EKONOMI

OJK Mendorong Industri Keuangan Perkuat Keamanan Siber di Era Digital

OJK terus mendorong industri jasa keuangan di Indonesia mengoptimalkan digitalisasi guna memacu bisnis dan beradaptasi di kenormalan baru. Meski demikian, sektor keuangan diharapkan juga memaksimalkan keamanan siber di era serba digital sekarang ini untuk memberikan kenyamanan bagi masyarakat. (dok: Istimewa)

Jakarta Review, Jakarta – Otoritas Jasa Keuangan (OJK) terus mendorong industri jasa keuangan di Indonesia mengoptimalkan digitalisasi guna memacu bisnis dan beradaptasi di kenormalan baru. Meski demikian, sektor keuangan diharapkan juga memaksimalkan keamanan siber di era serba digital sekarang ini untuk memberikan kenyamanan bagi masyarakat.

“Bagaimana keamanan siber ditingkatkan dan tentunya kami dari OJK terus mengamati dalam rangka terus menjaga keamanan siber ini,” kata Kepala OJK Regional 1 DKI Jakarta dan Banten Dhani Gunawan Idat, dalam webinar bertajuk ‘Keamanan Siber: Ancaman Potensial, Mitigasi Risiko, dan Mekanisme Koordinasi Antar Lembaga’, Senin, 27 September 2021.

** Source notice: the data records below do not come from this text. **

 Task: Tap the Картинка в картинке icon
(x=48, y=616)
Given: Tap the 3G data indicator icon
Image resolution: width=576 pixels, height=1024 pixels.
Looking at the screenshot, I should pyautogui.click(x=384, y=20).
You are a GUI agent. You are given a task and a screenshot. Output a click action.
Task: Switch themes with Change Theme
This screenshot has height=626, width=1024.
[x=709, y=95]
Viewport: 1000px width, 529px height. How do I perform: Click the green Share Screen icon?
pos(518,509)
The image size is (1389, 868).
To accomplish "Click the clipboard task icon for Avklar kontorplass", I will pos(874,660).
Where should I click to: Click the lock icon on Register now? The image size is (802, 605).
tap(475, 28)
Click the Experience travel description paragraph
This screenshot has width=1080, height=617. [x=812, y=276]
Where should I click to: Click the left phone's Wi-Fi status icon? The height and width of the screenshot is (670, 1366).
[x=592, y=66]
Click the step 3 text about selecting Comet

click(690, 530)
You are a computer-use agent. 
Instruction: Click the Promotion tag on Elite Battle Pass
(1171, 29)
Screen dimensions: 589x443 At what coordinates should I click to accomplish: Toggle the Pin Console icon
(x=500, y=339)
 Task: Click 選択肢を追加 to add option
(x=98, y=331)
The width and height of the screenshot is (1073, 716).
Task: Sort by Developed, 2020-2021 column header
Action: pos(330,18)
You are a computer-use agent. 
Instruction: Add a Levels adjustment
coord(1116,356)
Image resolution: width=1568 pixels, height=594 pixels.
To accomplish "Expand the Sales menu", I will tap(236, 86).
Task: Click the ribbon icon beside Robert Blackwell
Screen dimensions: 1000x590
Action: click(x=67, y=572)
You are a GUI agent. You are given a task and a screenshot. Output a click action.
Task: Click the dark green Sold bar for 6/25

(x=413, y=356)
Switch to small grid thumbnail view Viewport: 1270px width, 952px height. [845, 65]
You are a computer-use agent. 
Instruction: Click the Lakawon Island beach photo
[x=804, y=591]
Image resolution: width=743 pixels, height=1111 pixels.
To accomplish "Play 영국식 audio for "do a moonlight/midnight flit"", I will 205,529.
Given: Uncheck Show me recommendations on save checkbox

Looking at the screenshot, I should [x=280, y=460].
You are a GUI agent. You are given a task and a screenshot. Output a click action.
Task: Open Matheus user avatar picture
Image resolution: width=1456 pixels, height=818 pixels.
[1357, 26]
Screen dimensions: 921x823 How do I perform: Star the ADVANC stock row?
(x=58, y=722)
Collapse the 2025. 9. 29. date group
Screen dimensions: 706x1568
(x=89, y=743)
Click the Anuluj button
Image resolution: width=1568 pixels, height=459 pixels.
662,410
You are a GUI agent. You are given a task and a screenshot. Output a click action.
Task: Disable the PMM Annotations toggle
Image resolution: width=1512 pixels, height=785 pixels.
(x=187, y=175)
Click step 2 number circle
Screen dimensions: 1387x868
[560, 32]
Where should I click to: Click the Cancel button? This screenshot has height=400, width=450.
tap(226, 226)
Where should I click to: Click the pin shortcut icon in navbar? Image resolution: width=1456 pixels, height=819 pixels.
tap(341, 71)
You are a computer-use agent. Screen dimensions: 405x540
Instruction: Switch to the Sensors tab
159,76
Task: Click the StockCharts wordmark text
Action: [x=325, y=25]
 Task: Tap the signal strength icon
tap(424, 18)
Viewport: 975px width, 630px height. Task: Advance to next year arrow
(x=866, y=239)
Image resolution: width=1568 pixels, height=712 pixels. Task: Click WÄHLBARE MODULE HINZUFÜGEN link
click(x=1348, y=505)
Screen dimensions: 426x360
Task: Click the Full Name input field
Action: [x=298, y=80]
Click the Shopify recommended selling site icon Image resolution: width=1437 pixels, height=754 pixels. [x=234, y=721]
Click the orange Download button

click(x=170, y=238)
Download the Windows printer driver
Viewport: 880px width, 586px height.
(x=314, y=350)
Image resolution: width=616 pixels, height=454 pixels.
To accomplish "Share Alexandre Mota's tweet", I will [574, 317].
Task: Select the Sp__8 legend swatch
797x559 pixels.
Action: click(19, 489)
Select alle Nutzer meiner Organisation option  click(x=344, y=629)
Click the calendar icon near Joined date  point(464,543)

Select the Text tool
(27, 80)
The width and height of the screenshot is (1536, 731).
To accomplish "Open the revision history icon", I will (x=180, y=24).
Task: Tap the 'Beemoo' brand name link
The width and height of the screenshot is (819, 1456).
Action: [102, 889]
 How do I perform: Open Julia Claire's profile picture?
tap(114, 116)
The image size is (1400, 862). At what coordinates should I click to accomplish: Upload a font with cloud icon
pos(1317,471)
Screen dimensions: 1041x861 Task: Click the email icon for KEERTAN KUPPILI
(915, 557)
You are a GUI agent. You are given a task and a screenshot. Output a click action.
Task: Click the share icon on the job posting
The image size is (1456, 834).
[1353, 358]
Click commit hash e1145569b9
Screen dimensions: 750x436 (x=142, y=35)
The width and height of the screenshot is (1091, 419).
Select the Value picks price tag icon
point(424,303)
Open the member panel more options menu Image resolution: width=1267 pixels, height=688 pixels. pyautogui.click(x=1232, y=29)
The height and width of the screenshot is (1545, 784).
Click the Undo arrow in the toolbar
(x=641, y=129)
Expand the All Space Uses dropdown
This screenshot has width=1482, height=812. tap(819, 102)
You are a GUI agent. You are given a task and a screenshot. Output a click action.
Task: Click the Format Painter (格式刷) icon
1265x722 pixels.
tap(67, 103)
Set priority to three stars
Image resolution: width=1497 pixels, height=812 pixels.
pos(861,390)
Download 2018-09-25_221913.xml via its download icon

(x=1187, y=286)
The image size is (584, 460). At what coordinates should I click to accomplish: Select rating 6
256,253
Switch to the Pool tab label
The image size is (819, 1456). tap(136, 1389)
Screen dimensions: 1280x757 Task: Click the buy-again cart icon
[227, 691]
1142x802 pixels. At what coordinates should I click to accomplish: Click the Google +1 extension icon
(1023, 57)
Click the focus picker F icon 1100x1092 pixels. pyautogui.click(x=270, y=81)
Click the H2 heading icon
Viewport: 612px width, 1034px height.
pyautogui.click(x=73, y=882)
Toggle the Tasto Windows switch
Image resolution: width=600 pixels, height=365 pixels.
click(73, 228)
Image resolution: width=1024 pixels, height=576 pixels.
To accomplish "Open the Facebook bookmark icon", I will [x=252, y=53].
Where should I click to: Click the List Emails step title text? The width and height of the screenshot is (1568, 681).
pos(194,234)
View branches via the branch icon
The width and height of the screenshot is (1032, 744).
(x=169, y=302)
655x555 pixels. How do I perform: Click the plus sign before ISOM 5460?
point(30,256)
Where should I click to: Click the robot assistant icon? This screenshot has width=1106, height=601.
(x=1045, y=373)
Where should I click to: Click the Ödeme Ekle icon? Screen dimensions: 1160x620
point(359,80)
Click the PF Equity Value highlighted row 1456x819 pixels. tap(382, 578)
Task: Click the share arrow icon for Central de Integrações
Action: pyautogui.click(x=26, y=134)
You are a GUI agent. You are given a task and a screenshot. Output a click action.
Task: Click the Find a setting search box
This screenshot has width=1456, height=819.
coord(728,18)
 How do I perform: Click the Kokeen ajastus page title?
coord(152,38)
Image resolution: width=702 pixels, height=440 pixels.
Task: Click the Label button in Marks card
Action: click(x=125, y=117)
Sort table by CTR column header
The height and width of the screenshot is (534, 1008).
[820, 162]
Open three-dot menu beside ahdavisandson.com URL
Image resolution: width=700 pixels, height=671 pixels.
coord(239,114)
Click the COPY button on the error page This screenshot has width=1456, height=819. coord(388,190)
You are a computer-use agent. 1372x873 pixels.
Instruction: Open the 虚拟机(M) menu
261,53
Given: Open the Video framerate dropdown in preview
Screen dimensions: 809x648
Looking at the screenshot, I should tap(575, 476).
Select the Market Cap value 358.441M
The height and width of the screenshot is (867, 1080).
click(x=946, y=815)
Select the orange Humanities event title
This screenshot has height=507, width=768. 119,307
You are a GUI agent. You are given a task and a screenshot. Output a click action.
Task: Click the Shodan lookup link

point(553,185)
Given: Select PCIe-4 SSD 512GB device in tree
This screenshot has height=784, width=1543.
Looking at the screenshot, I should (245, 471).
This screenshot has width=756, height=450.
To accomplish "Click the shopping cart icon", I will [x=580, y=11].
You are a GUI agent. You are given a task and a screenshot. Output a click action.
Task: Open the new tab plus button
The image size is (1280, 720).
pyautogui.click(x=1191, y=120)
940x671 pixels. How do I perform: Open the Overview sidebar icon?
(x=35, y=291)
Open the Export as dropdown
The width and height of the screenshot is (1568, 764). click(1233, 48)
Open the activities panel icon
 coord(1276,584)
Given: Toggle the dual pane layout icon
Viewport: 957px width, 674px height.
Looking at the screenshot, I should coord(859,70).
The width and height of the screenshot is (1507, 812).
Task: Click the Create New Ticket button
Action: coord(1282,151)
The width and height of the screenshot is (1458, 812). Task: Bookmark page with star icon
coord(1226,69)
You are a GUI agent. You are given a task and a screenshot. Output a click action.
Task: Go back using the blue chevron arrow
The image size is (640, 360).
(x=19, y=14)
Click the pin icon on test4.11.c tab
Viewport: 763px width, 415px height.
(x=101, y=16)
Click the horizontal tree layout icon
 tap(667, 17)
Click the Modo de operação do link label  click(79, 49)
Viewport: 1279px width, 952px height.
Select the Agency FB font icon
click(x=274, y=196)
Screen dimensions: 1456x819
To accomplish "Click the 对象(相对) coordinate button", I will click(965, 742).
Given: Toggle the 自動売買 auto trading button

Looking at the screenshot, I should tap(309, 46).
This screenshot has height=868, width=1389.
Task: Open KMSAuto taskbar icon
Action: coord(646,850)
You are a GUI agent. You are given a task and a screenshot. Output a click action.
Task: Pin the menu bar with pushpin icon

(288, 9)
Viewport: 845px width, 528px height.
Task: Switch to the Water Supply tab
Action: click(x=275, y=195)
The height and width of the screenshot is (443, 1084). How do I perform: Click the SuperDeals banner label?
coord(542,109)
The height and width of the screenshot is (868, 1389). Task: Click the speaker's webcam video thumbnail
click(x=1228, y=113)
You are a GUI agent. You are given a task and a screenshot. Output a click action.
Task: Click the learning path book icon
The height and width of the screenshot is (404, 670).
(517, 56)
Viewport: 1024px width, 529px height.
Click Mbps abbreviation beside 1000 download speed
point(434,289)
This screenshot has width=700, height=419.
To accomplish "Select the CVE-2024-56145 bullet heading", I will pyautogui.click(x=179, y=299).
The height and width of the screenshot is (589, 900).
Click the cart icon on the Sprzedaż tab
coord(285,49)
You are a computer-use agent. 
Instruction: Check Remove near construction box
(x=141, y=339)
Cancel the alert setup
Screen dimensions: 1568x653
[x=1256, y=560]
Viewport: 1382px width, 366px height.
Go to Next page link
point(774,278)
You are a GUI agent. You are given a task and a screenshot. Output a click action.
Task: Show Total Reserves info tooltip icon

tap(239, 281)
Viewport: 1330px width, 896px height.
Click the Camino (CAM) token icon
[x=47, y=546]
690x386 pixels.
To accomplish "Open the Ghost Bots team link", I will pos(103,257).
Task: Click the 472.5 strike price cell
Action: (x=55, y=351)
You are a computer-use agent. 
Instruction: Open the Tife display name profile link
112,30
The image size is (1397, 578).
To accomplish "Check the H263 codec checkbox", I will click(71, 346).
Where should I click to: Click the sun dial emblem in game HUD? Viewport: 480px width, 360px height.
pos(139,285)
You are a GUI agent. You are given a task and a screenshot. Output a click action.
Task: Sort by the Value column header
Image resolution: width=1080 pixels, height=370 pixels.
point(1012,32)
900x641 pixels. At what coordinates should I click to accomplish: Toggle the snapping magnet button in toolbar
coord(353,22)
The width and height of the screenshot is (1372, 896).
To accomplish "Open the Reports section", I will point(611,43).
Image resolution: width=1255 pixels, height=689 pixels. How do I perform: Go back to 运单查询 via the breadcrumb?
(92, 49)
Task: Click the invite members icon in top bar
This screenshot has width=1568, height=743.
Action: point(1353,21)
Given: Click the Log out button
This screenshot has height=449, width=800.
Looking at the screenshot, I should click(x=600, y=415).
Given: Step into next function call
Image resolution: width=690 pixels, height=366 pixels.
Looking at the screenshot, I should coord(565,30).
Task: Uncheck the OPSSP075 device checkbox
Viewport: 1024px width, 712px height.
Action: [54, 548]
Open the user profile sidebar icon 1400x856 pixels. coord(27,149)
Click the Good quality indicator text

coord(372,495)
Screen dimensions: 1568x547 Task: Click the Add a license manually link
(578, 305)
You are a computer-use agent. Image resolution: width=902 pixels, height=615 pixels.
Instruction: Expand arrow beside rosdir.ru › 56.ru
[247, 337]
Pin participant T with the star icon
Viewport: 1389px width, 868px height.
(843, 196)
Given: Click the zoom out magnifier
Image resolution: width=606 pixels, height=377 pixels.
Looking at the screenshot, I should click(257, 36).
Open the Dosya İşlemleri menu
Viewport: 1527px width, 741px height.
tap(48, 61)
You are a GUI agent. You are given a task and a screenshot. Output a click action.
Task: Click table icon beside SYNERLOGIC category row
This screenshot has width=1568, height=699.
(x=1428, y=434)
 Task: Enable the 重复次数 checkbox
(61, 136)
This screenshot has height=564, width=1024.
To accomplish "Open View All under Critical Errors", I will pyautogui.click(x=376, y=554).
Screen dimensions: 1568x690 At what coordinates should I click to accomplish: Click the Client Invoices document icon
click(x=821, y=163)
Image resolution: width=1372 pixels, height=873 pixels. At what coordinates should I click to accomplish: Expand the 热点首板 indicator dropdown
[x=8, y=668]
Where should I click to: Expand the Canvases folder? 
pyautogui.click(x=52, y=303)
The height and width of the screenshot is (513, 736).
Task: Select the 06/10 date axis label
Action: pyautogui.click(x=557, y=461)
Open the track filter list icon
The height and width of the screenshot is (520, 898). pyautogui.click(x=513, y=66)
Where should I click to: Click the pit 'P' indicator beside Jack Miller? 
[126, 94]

Dirinya tidak menampik masing-masing lembaga jasa keuangan termasuk perbankan yang berada di bawah pengawasan OJK sudah memiliki ketentuan secara internal baik manajemen risiko, tata kelola, Sumber Daya Manusia (SDM), maupun infrastruktur terkait keamanan siber. Namun, bukan berarti OJK melepas pengawasan begitu saja.

“Tapi tentunya kami (OJK) juga lebih ingin mengetahui bagaimana secara kolektif dari sisi OJK, industri (jasa keuangan di Indonesia), kementerian (terkait), dari sisi badan otoritas lain yang terkait dengan keamanan siber tentang bagaimana kesiapannya sehingga nantinya akan membentuk ketahanan nasional,” tegasnya.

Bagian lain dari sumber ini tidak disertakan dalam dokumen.